_EXERCISE DIRECTIONS:_ Exact copies of the lines below, from the one with "Screen dimensions: 237x196" up to and including the one with "Viewport: 109px width, 130px height.", are what this calls for; leave out pictures.

_DATA IN THIS EXERCISE:_
---*---

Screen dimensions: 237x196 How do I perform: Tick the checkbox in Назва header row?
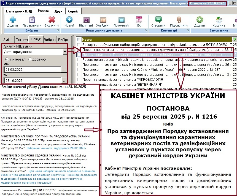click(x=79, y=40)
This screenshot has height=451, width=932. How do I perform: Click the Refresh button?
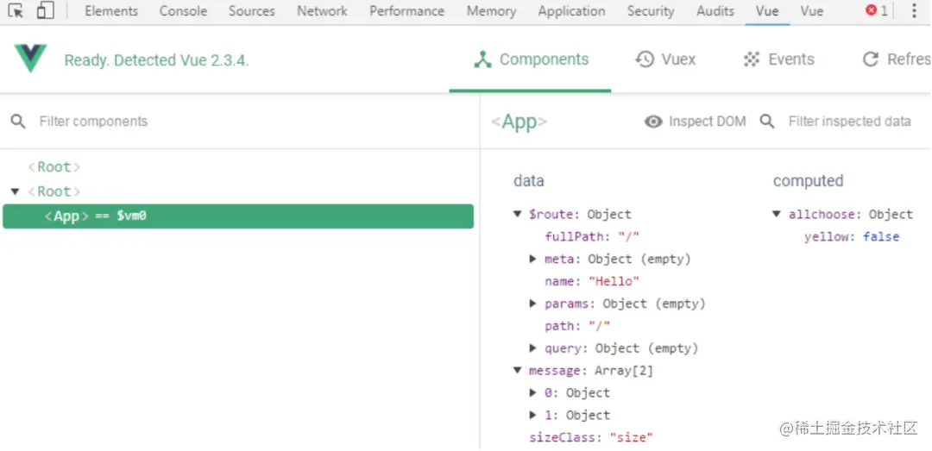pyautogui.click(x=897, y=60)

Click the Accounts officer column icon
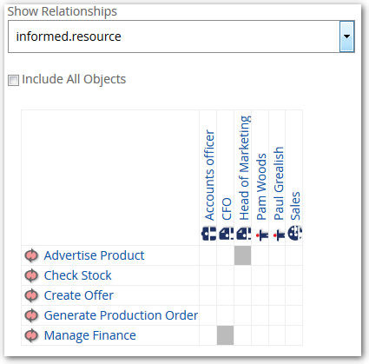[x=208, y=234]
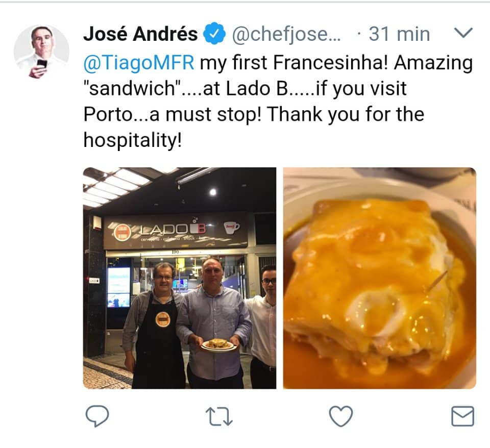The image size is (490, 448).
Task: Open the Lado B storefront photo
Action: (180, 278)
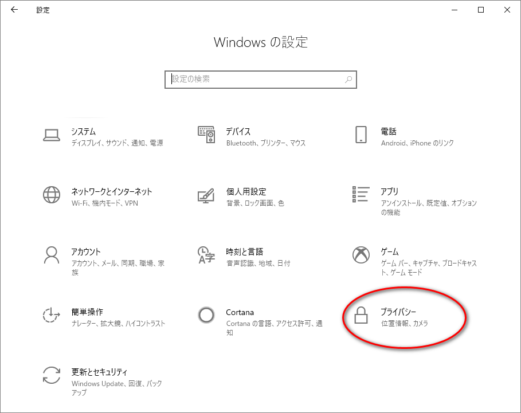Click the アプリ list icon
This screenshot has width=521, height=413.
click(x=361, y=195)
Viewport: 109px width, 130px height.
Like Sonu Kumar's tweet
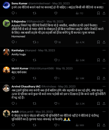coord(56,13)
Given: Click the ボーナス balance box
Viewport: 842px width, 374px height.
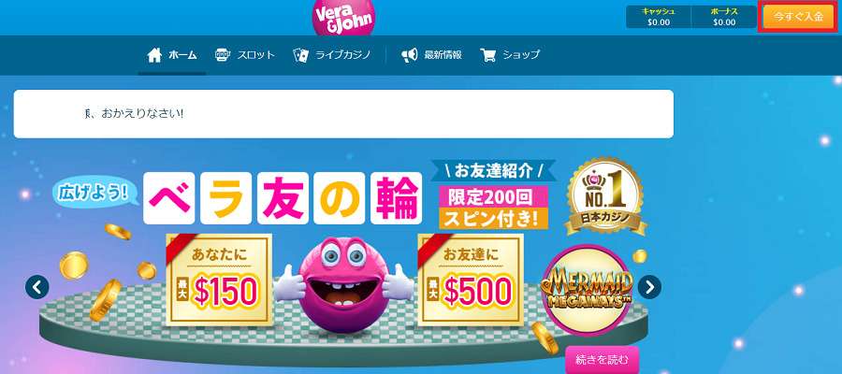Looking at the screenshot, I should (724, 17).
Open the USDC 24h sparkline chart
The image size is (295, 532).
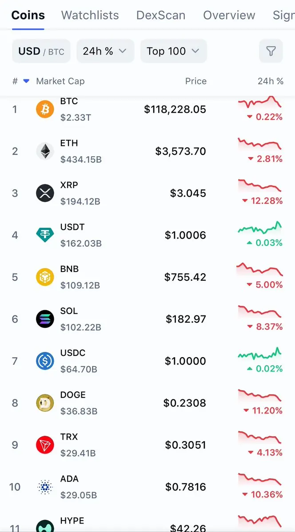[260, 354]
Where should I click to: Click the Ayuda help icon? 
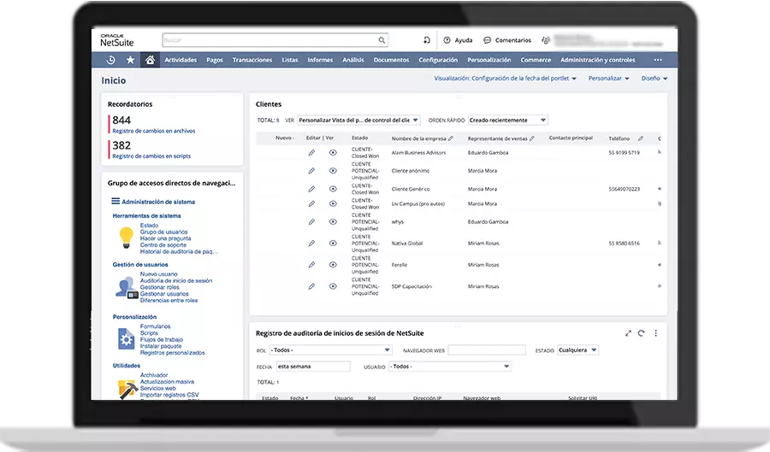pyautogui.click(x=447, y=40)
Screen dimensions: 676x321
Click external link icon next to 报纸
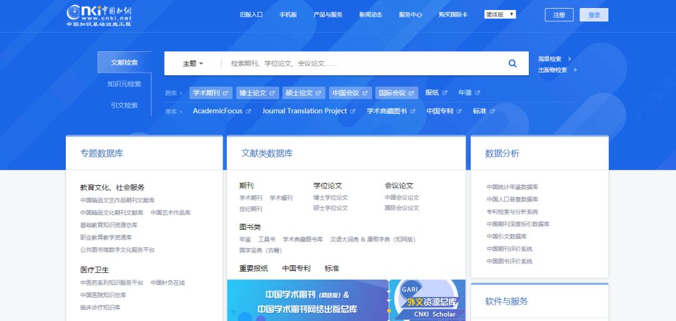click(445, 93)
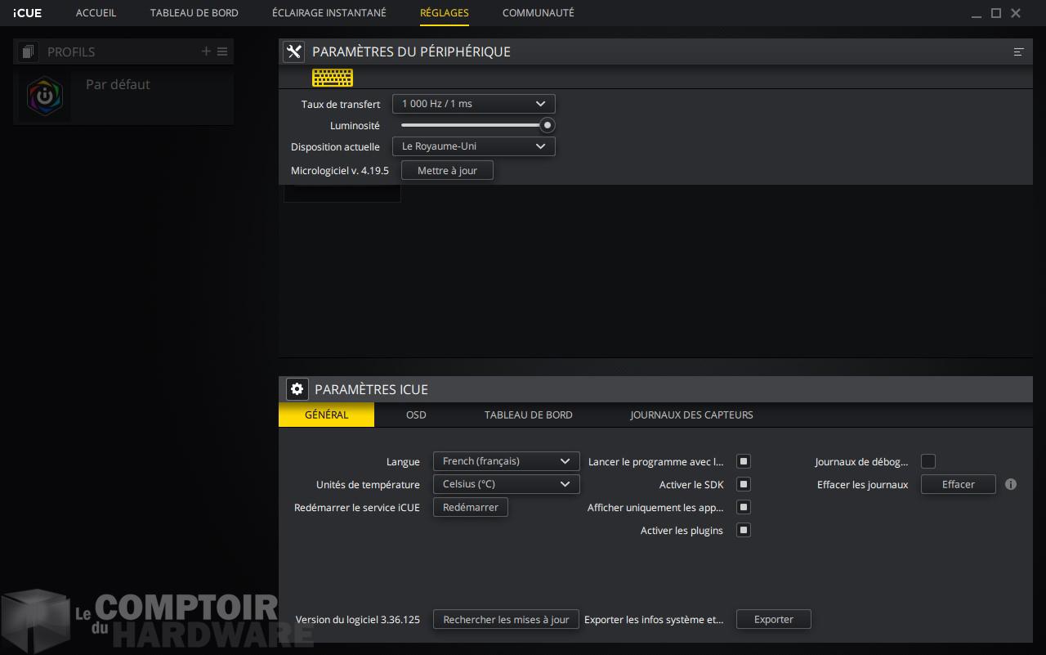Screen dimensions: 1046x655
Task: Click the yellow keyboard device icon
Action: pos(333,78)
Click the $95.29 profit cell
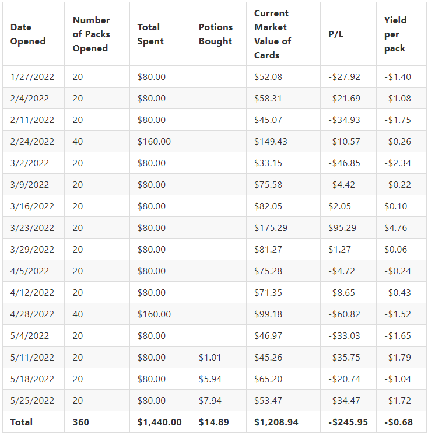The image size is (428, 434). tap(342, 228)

---*---

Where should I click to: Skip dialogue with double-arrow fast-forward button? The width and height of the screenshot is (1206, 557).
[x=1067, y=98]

---*---

_OUTPUT FOR THIS EXERCISE:_
Screen dimensions: 237x196 How do I perform: Tick the checkbox in Назва header row?
click(x=79, y=40)
This screenshot has height=451, width=932. How do I perform: Click the Refresh button?
pyautogui.click(x=897, y=60)

Click the Accounts officer column icon
[x=208, y=234]
The image size is (490, 448).
Task: Open the Lado B storefront photo
Action: (180, 278)
Click the アプリ list icon
This screenshot has width=521, height=413.
click(x=361, y=195)
Viewport: 109px width, 130px height.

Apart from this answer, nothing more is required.